Molecular ecological networks can reflect interactions between different groups within a community and assess the complexity of target communities, successfully applied to analyze environmental characteristics’ impact on microbial communities (Carr et al., 2019). Soil microbial co-occurrence networks under different nitrogen and temperature levels showed significant differences. This study showed strong cooperative relationships among microbial species under high nitrogen environments in the soil of three provenances of Pennisetum, possibly due to high nitrogen environments promoting ecological niche differentiation among microbial species and the production and transmission of signaling molecules and metabolites in microbial communities, further promoting microbial communication and cooperation (Bernard et al., 2022; Lemaire et al., 2021) Shaanxi and Inner Mongolia Pennisetum had strong cooperative relationships among soil microbial species under high temperature conditions, while Gansu Pennisetum had strong cooperative relationships under low temperature conditions, possibly due to the adaptation of Shaanxi and Inner Mongolia Pennisetum soil microorganisms to high temperature environments and Gansu Pennisetum soil microorganisms to low temperature environments (Bardgett and Putten, 2014). The Pennisetum may secrete diverse chemicals at varying temperatures, and these inter-root secretions can exert influence on the composition and function of microbial communities; inter-root secretions under high temperatures may facilitate the growth of specific collaborative microorganisms, while those under low temperatures may promote the cooperation among another group of microorganisms (Chaparro et al., 2013). In general, future investigations could delve into the molecular mechanisms underlying alterations in microbial network characteristics across different environmental conditions and elucidate their impacts on Pennisetum growth and ecosystem functioning. This will help better understand the role of soil microorganisms in agriculture and ecological restoration and provide scientific evidence for optimizing planting and management strategies.

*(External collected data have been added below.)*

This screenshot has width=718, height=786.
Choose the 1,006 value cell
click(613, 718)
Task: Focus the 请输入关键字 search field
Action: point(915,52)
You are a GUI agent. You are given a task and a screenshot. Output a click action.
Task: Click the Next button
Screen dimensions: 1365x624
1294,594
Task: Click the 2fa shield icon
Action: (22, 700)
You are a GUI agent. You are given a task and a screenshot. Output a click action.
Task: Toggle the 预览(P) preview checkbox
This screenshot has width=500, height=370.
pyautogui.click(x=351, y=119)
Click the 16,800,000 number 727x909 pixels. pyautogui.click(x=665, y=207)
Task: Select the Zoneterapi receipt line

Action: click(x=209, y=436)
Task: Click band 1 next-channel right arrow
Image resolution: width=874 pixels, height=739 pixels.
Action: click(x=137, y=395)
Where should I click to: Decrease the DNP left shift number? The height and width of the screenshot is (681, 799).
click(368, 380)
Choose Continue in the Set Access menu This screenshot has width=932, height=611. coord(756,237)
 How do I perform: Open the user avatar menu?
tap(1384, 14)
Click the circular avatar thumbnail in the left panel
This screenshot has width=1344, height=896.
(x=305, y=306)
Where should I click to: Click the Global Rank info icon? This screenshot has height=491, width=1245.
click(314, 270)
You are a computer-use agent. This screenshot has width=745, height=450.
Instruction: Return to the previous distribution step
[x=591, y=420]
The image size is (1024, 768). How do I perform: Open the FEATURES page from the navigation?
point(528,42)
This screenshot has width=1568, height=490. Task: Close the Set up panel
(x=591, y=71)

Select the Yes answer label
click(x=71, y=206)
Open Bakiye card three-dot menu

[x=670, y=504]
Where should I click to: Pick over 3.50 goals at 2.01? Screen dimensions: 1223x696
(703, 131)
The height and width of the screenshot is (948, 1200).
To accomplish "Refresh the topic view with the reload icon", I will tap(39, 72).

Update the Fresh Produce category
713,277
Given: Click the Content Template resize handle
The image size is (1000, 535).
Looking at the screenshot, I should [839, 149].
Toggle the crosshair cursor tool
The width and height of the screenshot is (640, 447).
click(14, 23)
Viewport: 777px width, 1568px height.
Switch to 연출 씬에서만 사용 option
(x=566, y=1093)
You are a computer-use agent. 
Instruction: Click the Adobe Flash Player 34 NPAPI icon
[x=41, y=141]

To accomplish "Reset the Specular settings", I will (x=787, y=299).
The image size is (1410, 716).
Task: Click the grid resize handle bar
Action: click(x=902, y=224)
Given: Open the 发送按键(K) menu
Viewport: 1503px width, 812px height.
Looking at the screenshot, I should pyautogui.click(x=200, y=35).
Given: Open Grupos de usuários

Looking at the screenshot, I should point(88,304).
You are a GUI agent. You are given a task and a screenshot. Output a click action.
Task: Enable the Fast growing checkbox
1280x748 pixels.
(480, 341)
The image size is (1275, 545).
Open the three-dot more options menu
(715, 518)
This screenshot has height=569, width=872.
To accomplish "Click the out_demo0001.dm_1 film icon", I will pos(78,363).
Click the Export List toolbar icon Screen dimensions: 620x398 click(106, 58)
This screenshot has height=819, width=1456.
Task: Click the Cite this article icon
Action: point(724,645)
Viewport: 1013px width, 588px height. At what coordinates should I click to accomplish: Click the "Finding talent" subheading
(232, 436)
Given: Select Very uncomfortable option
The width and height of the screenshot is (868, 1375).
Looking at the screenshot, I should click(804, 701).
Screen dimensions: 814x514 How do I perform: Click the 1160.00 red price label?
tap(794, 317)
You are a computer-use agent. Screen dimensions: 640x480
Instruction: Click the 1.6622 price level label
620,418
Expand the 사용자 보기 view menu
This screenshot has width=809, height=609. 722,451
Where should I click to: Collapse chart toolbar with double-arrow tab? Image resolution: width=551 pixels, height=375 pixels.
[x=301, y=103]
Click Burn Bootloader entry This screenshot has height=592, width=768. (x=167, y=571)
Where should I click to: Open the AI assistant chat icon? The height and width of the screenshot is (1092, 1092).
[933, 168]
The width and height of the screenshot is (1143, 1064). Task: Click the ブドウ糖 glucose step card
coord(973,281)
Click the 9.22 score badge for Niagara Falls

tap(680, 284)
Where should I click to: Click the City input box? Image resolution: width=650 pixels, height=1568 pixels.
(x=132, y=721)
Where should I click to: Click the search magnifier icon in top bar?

This study explored the characteristics of soil microbial communities, and also used microbial co-occurrence network and pathway analysis to explore the effects of nitrogen fertilizer additions and temperature changes on the stability of the soil ecosystems of Pennisetum, among others. It found strong cooperative relationships among microbial species under high nitrogen and high temperature treatments for Shaanxi and Inner Mongolia Pennisetum, while Gansu Pennisetum showed strong competitive relationships. Therefore, it is necessary to determine the effective improvement of soil ecosystem stability under different nitrogen and temperature treatments for different provenances of Pennisetum, thereby improving soil moisture retention and nutrient cycling efficiency (Agnihotri et al., 2022). In recent years, no studies have evaluated the ecological stability of soil microorganisms in different provenances of Pennisetum. Ecological network structure analysis provides insights into microbial community interactions and system stability (Zeng et al., 2016). Increased connectivity and complexity of microbial networks under high temperature and high nitrogen treatments indicate increased ecosystem stability and enhanced resistance to ecological disturbances (Wang et al., 2019). Therefore, soil microbes play an important role in the ecosystem.

This study unveiled significant impacts of nitrogen fertilizer and temperature fluctuations on the microbial community structure in Pennisetum soils located in Northwest China, indicating that moderate levels of nitrogen fertilizer and temperature can enhance arbuscular mycorrhizal fungi (AMF) diversity and ecosystem functionality. However, improper nitrogen fertilizer application and temperature changes may exert detrimental effects on microbial communities and overall ecosystem health. Therefore, future investigations should prioritize exploring the composition and function of soil microfood webs comprising fungi, bacteria, nematodes, and protozoa to comprehensively comprehend the consequences of nitrogen fertilization and temperature variations on soil microfood webs as well as ecosystem functioning.